Posted on 10/20/2008 8:32:38 AM PDT by Right Winged American

UPDATE: FEDERAL JUDGE FINES VA FOR SHREDDING CRITICAL DOCUMENTS ... IN 1987

VA's decades-long history of document destruction and falsified performance reports comes back to haunt

by Larry Scott
(research by Eric)

The story in The New York Times was headlined:  V.A. Is Fined For Purging Files In Radiation Case.  The date was January 11, 1987.  Article is here... http://query.nytimes.com/gst/fullpage.html?
res=9B0DE6DD1039F932A25752C0A961948260&scp=4
&sq=Shredder%20Veterans%20records&st=cse

In part, the article explains the ruling: 

The Veterans Administration must pay an estimated $115,000 in penalties for trying to purge its files of potentially embarrassing documents, a Federal judge in San Francisco ruled last week.
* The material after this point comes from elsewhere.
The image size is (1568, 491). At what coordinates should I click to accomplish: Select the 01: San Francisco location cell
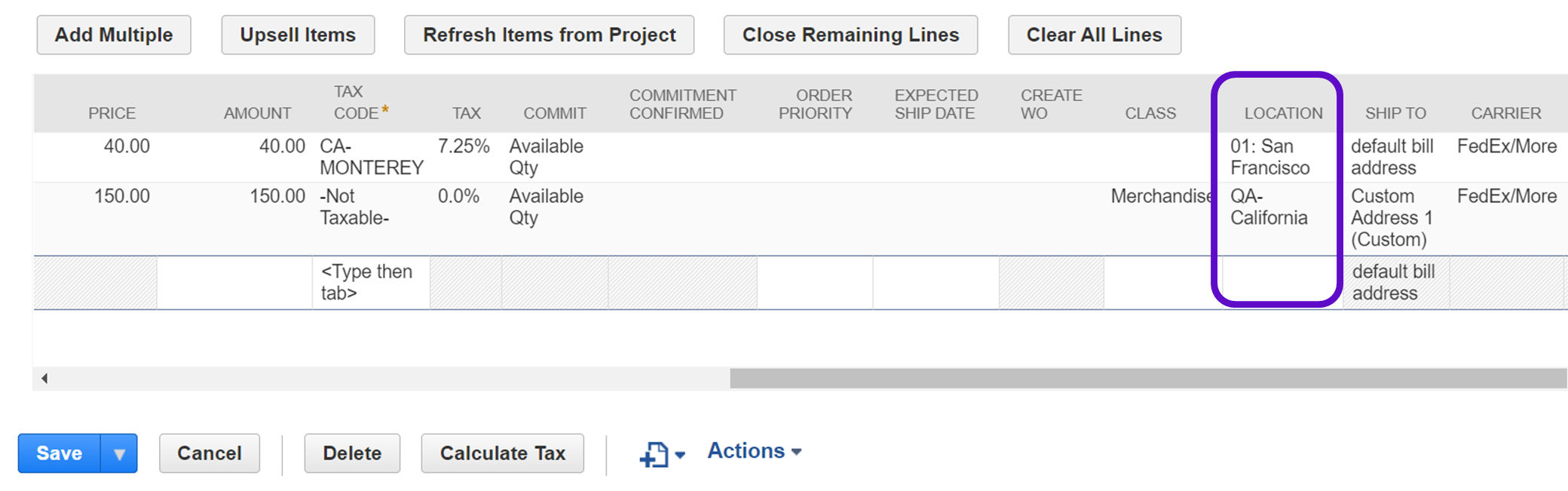coord(1270,157)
The agency had been ordered to supply the documents to a group representing 5,000 veterans who were exposed to radiation in Japan after World War II and in postwar tests of nuclear bombs.
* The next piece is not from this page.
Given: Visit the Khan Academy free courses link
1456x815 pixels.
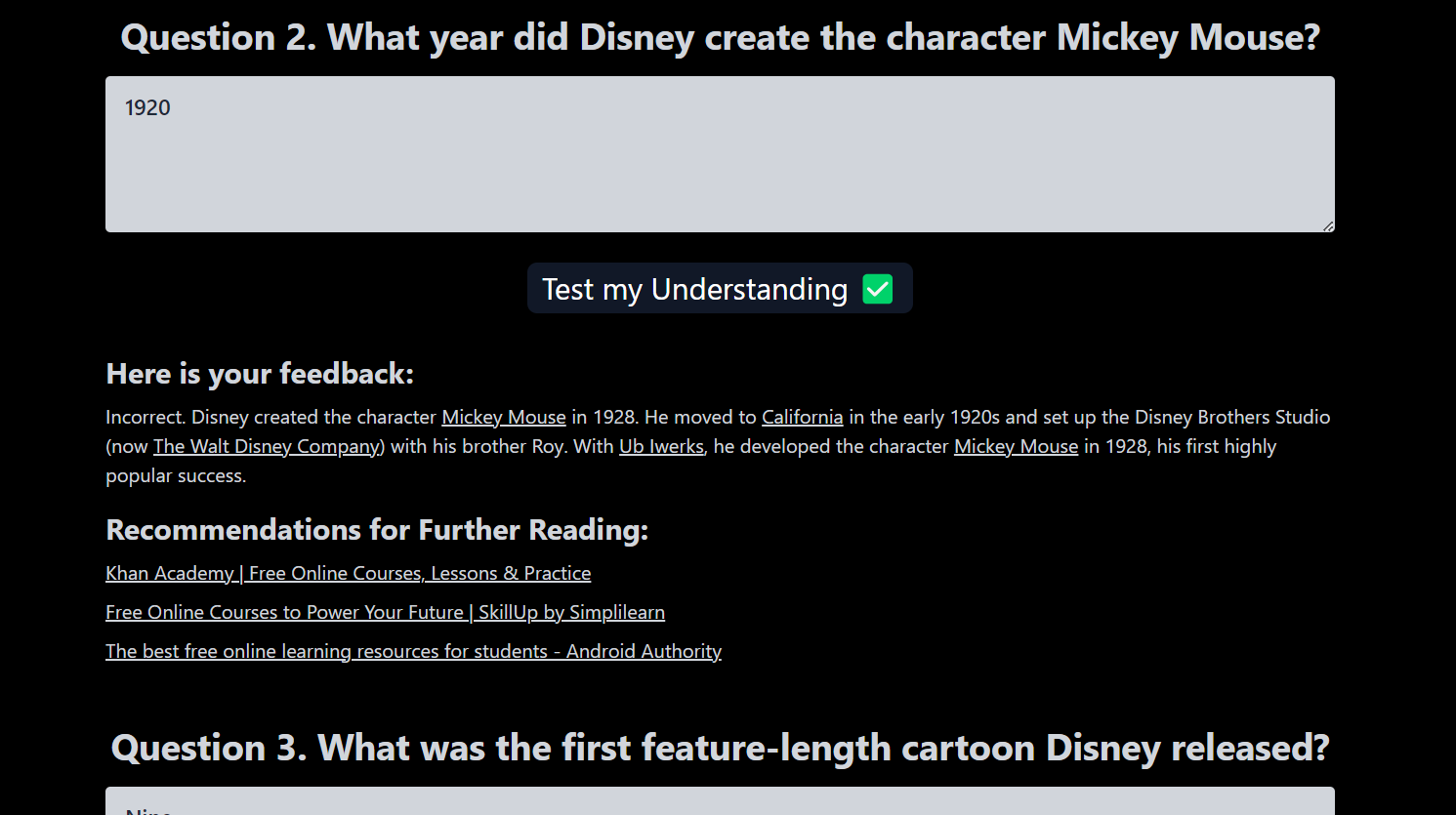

Federal District Judge Marilyn Hall Patel said a court overseer would be assigned to halt any further destruction of records. The Justice Department said it would investigate the judge's assertion that V.A. officials might have obstructed justice by harassing employees who testified about the document shredding.
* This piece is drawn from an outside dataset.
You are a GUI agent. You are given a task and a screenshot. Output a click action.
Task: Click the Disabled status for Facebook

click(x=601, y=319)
Does any of this sound familiar?  Fast forward 21 years.  Today, the Veterans' Benefits Administration (VBA) of the Department of Veterans' Affairs (VA) has once again been caught with documents critical to veterans' claims in shredder bins at four Regional Offices (VAROs).  Full background on this can be found here...
http://www.vawatchdog.org/VAshredderscandal.htm

The documents were found by investigators from the VA's Office of Inspector General (VAOIG).  The VAOIG had been conducting investigations at a number of VAROs, including looking at "timeliness" issues.  This is how the VAROs handle incoming documents including veterans' claims, evidence in support of a claim and other paperwork critical to the claim process.  VAOIG wanted to know how the paperwork was logged-in, date/time stamped and then moved to the proper file for further processing of the claim.

Veterans have long complained that VAROs do not properly log-in paperwork, misplace it, misfile it, lose it, or, perhaps, destroy it in an attempt to lighten the work load, deny claims, and generally to look like they are productive.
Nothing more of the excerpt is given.